Лиза странно посмотрела на мать:
— Но ведь папа тебя полюбил не за это.
Ольга Михайловна поняла, что ее «загнали в угол», и раунд был проигран.
Постепенно Лиза добилась получения «вольной» не только от занятий по фортепиано, но и от вышивания, рисования и других типично девичьих занятий, любовь к которым старательно пыталась привить ей мама. Лизе Лучинской больше нравился активный отдых, поэтому Ольге Михайловне оставалось только гадать, с чем вернется ее дочь после очередной прогулки: с разбитой коленкой после катания на скейте или с порванной штаниной после игры в футбол?
Единственное, на что не приходилось жаловаться Лизиной маме — это на школьную успеваемость дочери. Испытывая аллергию к черновикам и многочасовой «зубрежке», Лиза умудрялась учиться на одни пятерки, причем делала это с невероятной легкостью.
И вот сегодня, в первый день в новой школе, на которую возлагалось столько надежд, Лиза закатила жуткую истерику. О том, чтобы разрешить дочери вернуться к старым друзьям, Ольга Михайловна и думать не хотела, но если Лиза не подружится с новыми и из-за этого, не дай бог, «съедет» на «тройки»…
«О, Господи! — с ужасом подумала Ольга. — Если Лиза еще и учиться перестанет — останется только отправить ее в суворовское училище!»
А старшая дочь тем временем с досадой вспоминала свой не слишком-то удачный «дебют» в новой школе.
После линейки в школьном дворе Лиза нервничала еще сильнее, чем утром. Ребята из ее нового класса показались ей чужими и неприветливыми. На линейке они радовались встрече после каникул, весело болтали друг с другом, а ее просто не замечали. Лиза попыталась заговорить с двумя девочками, но те ее проигнорировали, как будто она была пустым местом. Официальная часть мероприятия, в конце концов, закончилась, и ученики двинулись в сторону классов. Чтобы собраться с духом, Лучинская намеренно отстала от ребят.
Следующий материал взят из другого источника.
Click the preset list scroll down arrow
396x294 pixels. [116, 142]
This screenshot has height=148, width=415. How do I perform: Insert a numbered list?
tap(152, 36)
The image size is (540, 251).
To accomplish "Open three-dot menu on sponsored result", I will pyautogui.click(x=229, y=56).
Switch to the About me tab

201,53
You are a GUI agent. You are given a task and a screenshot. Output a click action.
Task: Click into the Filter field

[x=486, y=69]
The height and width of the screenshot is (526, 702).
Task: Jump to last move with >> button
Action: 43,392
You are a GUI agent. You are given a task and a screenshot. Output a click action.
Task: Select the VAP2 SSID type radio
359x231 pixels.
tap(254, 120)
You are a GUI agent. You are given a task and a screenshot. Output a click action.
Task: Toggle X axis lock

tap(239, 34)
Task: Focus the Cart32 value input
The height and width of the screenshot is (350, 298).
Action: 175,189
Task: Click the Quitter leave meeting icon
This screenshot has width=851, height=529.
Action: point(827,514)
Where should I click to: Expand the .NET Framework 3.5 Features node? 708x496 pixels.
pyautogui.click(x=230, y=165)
Зеркало, висевшее на стене напротив кабинета 7 «В», вдруг поймало ее отражение, и Лиза остановилась. Не то, чтобы она очень сильно беспокоилась насчет своей внешности, но первое впечатление все же — штука важная. Лиза придирчиво оглядела себя, явно не отдавая отчета в том, что выглядит довольно привлекательно.
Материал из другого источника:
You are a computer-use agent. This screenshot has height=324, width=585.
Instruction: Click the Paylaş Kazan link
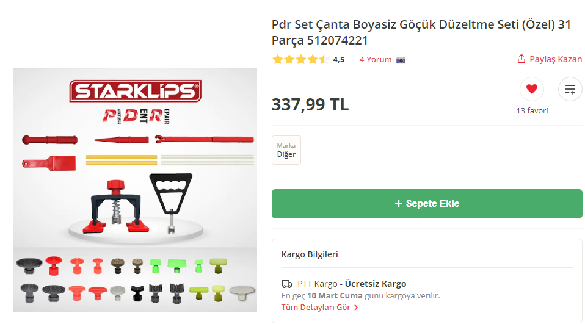pyautogui.click(x=556, y=59)
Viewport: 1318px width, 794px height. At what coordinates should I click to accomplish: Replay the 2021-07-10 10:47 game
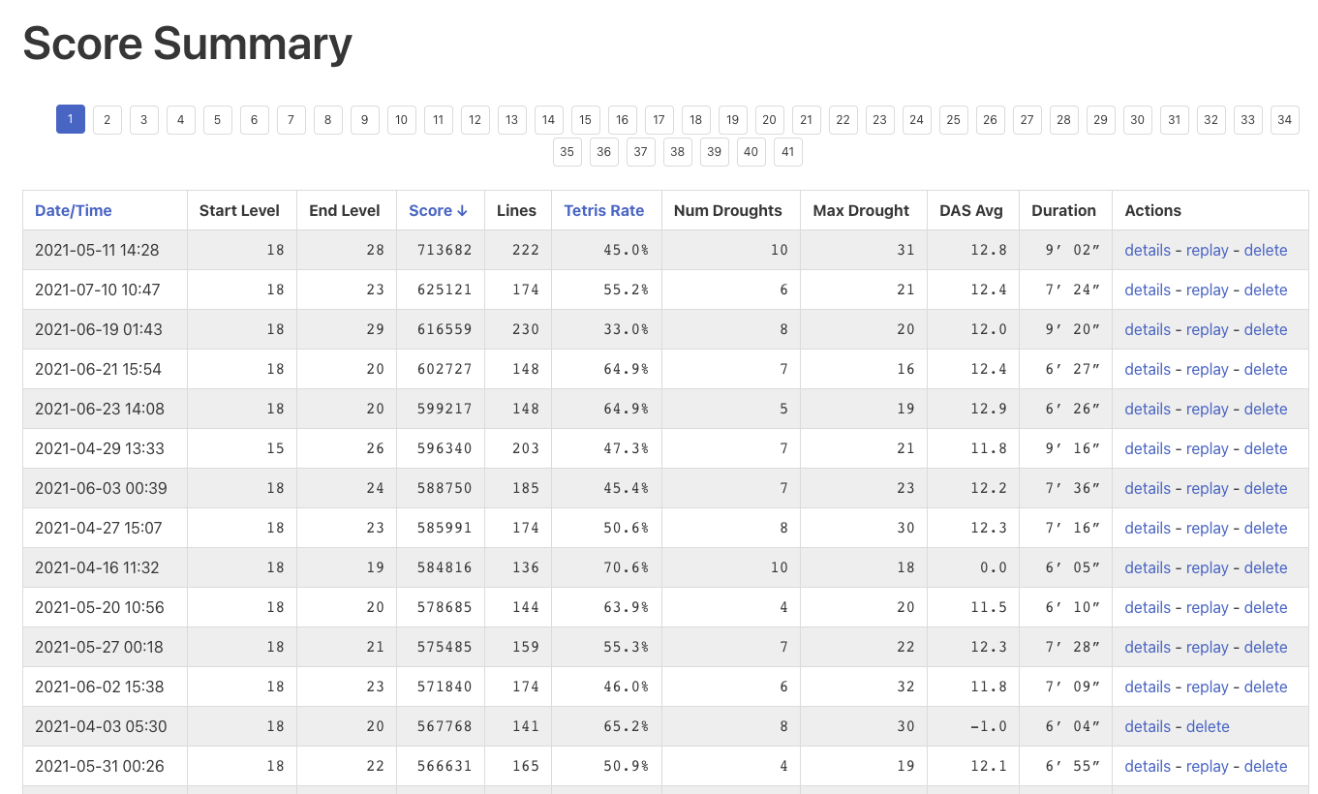click(x=1207, y=290)
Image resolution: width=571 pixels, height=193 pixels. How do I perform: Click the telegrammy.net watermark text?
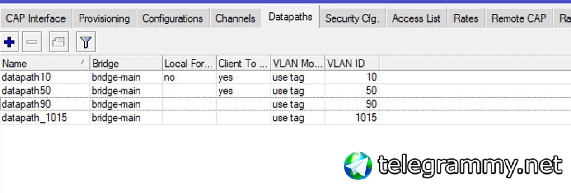tap(470, 165)
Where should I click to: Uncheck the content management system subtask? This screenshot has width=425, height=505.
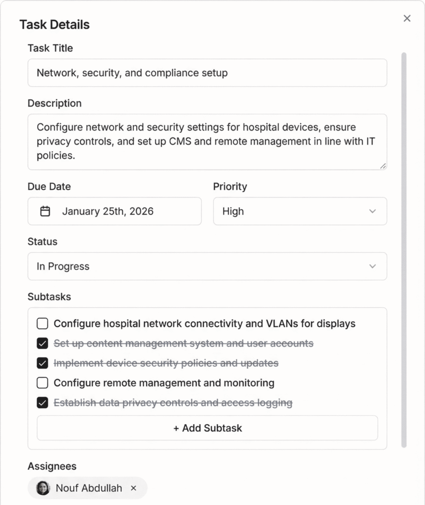click(42, 343)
Хотя школьная форма и кружевной белый фартук, стараниями Ольги Михайловны подогнанные по фигуре дочери, все же выдавали некоторую подростковую угловатость, характерную для девочек, которым суждено расцвести позже других, лицо Лизы сразу привлекало внимание необычайной живостью ярких серебристых глаз с густыми длинными ресницами. Маленький рот и чуть вздернутый носик совсем не портили впечатления, а волосы… Длинные волосы являлись предметом постоянного беспокойства. Как ни боролась Ольга Михайловна за тугие косички или хотя бы аккуратно собранный «хвост», прическа Лизы через полчаса после укладки всегда выглядела одинаково: волнистая грива каштанового цвета и кудряшки, непослушно обрамляющие лицо. Несколько раз, измучившись с мытьем головы, Лиза порывалась подстричься «под мальчика», но Ольга Михайловна в этом вопросе «стояла насмерть», справедливо полагая, что шикарные волосы дарят облику дочери неповторимую мягкую женственность, которой пока не хватало ее характеру.
— Ладно, не зеркало красит человека, а человек — зеркало, — буркнула Лиза, поправляя пионерский галстук, и, оставшись недовольна осмотром, «на выдохе» открыла дверь кабинета.
На первый взгляд, то, что творилось в классе, ничем не отличалось от атмосферы, царящей 1-го сентября в любом другом школьном коллективе. По классу летали тряпки, на доске кто-то рисовал человечков, похожих на дистрофиков, ниже картинок красовалась надпись: «Стэп — дурак». В уголке класса стайка девчонок обсуждала оттенок розовой помады, которая красовалась на губах у каждой из них, а возле окна высокий светловолосый парень демонстрировал одноклассникам новый плеер.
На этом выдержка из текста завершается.